• [PROBLEM DESCRIPTION]: Among the records below, the line containing "This screenshot has height=250, width=380." marks the start. Output it and all lines after it exactly.

• [GIVEN INFORMATION]:

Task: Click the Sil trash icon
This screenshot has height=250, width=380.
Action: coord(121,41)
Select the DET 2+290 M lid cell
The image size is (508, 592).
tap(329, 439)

• [ANSWER SPACE]:
This screenshot has height=250, width=380.
Action: coord(121,41)
Select the DET 2+290 M lid cell
The image size is (508, 592).
tap(329, 439)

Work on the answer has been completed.